▶ _WORK TO DO_:
Copy the stretch of the parenting forum thread from "I have twins" through "is too late." word for word.

Once my oldest went to high school (aged 12) I made it clear that she was responsible for making sure homework was done and also that she had what she needed for school. When she got to 15 I told her she could go to bed when she wants but she has to get up for school. She stayed up late for a while but a couple of years on she's learned to sleep earlier and she's on top of her studies.

Put the responsibility in their hands and if need be, let them learn the hard way through detentions. I told my dd if she got detention she'd also be grounded/phone removed.

My youngest is 9 and its still a battle ground getting her to sit and do it but she will be given the same options and responsibility as the oldest. I do not want to be hand holding and double checking when they are adults.

Bunbaker · 23/03/2015 15:12

This reply has been deleted

Message withdrawn at poster's request.

SconessMcFloness · 23/03/2015 15:55

I have twins - ds has always been more challenging. Used to find homework with ds to be very painful but I have always made it clear that they are at school to work for themselves, not me and not the teacher, I have rammed it home that education gives them options and opportunities and leaving hard work till they are 18 is too late.

▶ _DATASET EXTRACT_:
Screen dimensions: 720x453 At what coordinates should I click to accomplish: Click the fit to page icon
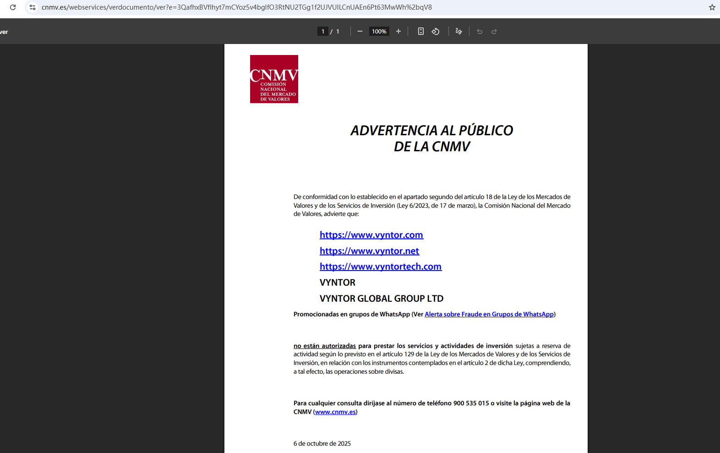[420, 31]
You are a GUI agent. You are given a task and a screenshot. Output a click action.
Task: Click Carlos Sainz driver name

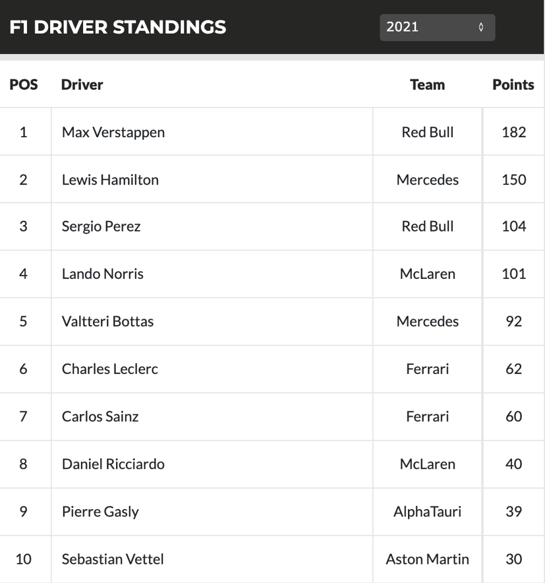(100, 417)
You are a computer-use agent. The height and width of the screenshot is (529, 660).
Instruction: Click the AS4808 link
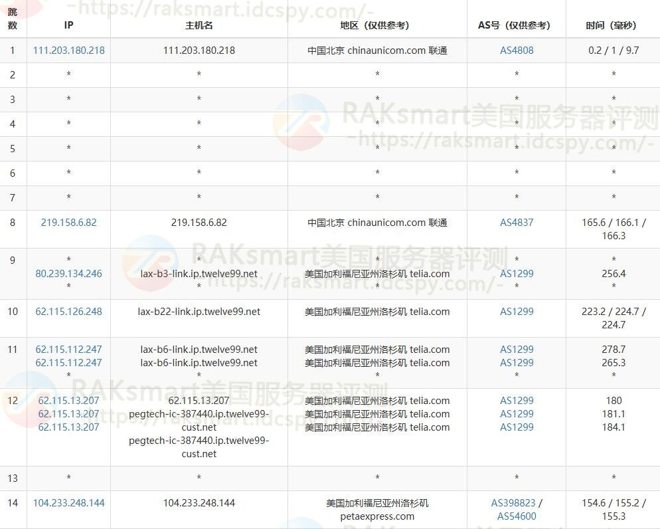pos(517,51)
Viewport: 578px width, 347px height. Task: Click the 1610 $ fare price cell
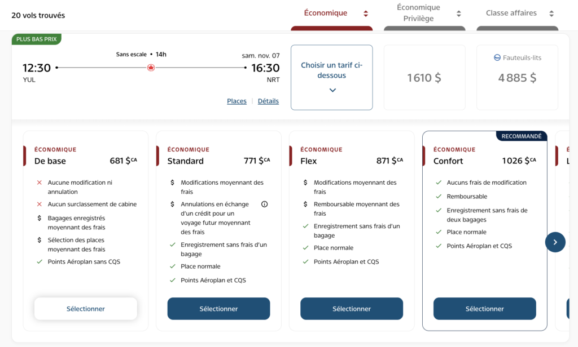point(424,77)
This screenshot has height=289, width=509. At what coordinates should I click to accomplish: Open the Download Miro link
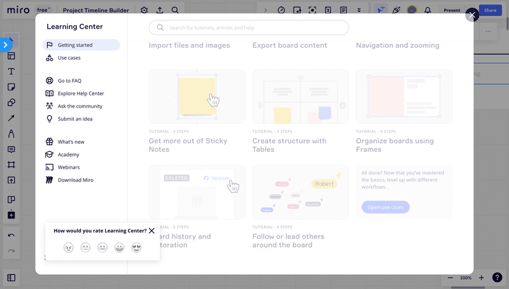(x=75, y=180)
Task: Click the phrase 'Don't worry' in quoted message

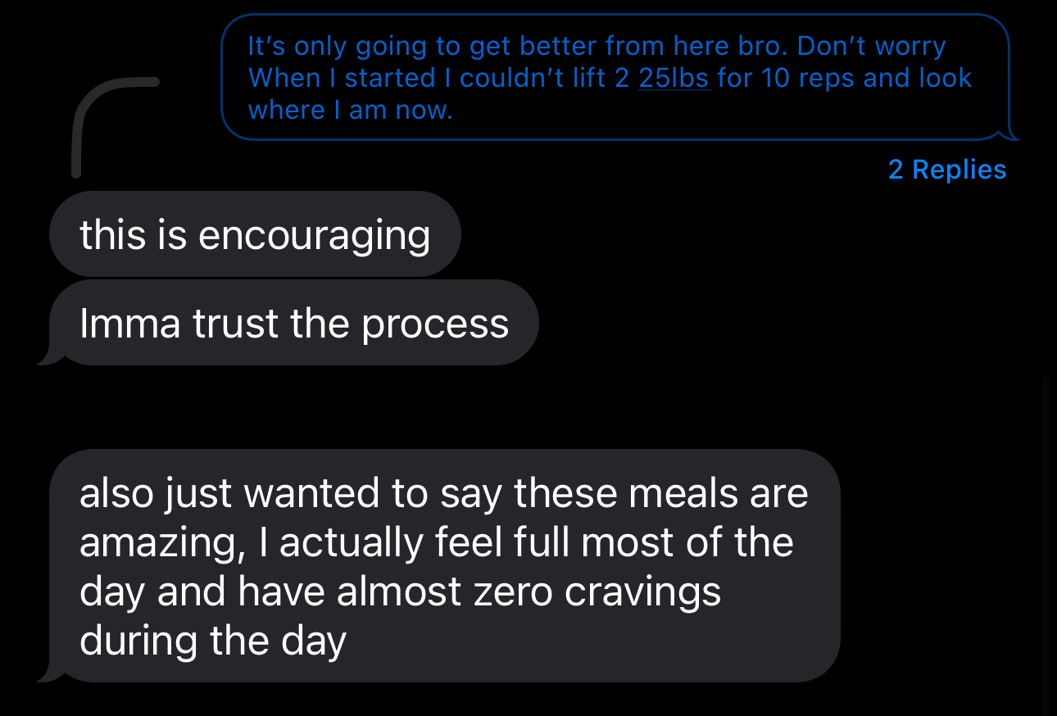Action: coord(871,46)
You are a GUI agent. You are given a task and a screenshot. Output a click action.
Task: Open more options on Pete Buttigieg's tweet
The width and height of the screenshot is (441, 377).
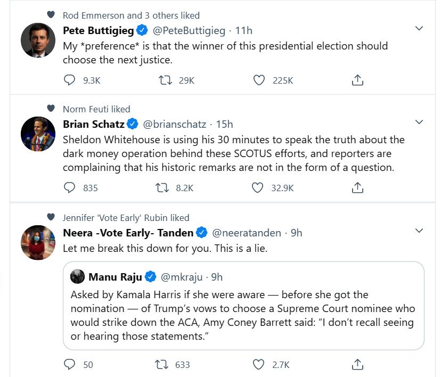click(419, 28)
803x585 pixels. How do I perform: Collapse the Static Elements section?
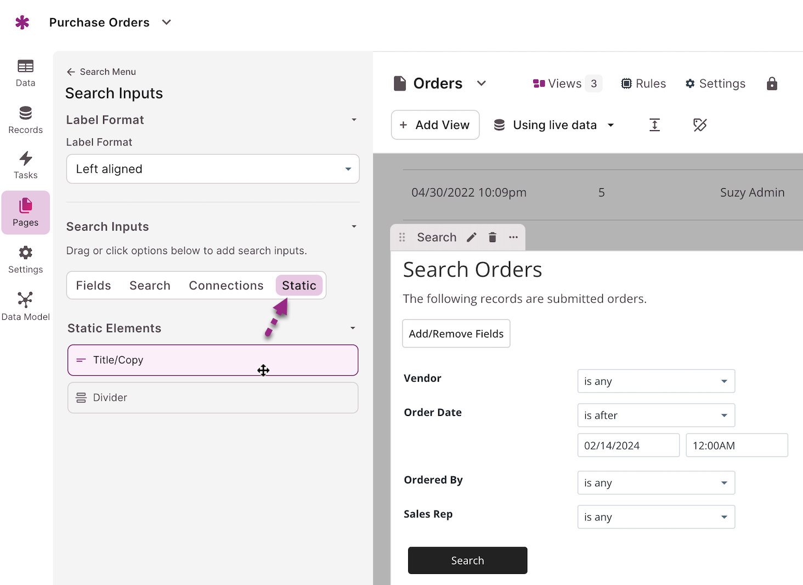(x=353, y=328)
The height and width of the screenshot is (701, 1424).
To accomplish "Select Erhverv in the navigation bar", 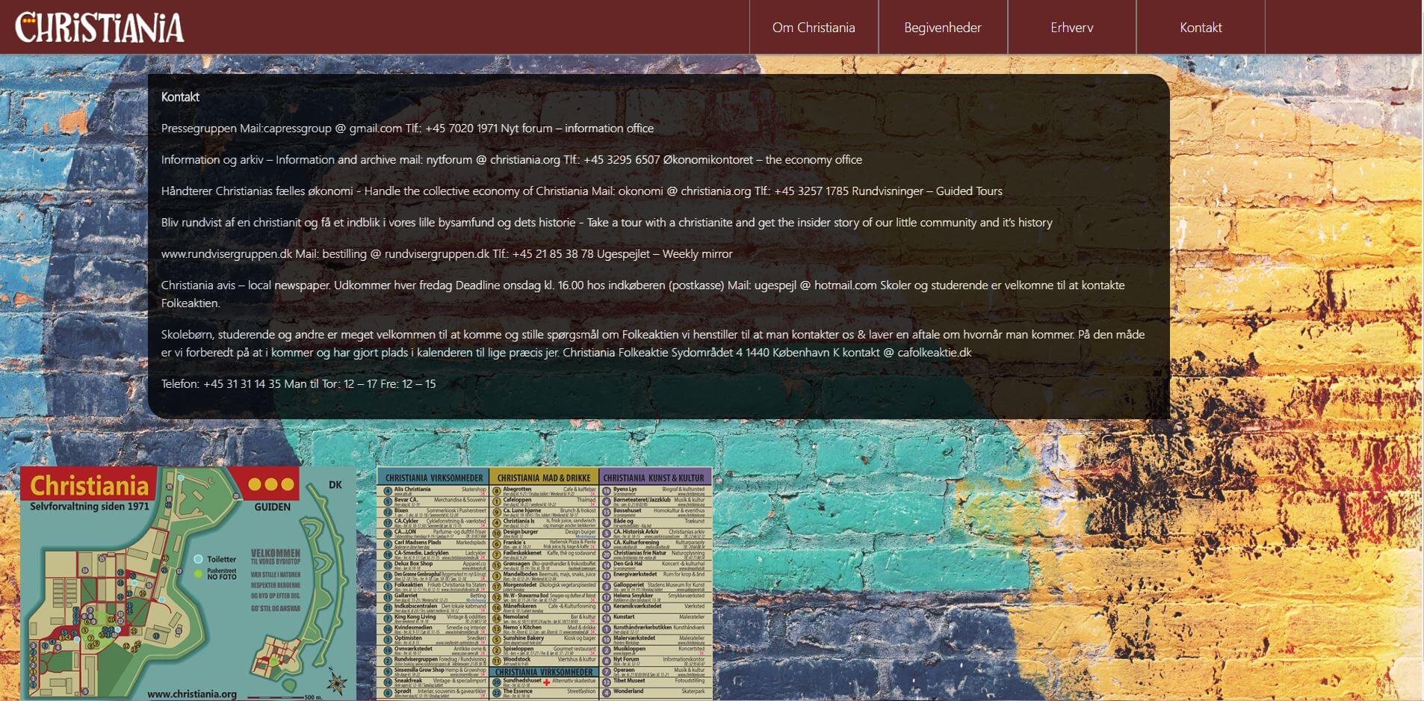I will coord(1071,28).
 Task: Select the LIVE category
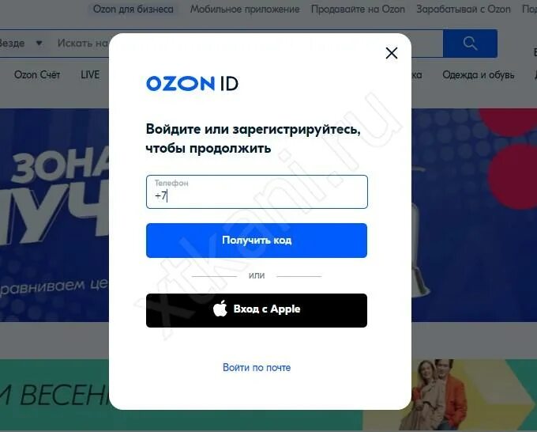[90, 74]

▶ _SOLUTION TO THE PROBLEM_:
I have twins - ds has always been more challenging. Used to find homework with ds to be very painful but I have always made it clear that they are at school to work for themselves, not me and not the teacher, I have rammed it home that education gives them options and opportunities and leaving hard work till they are 18 is too late.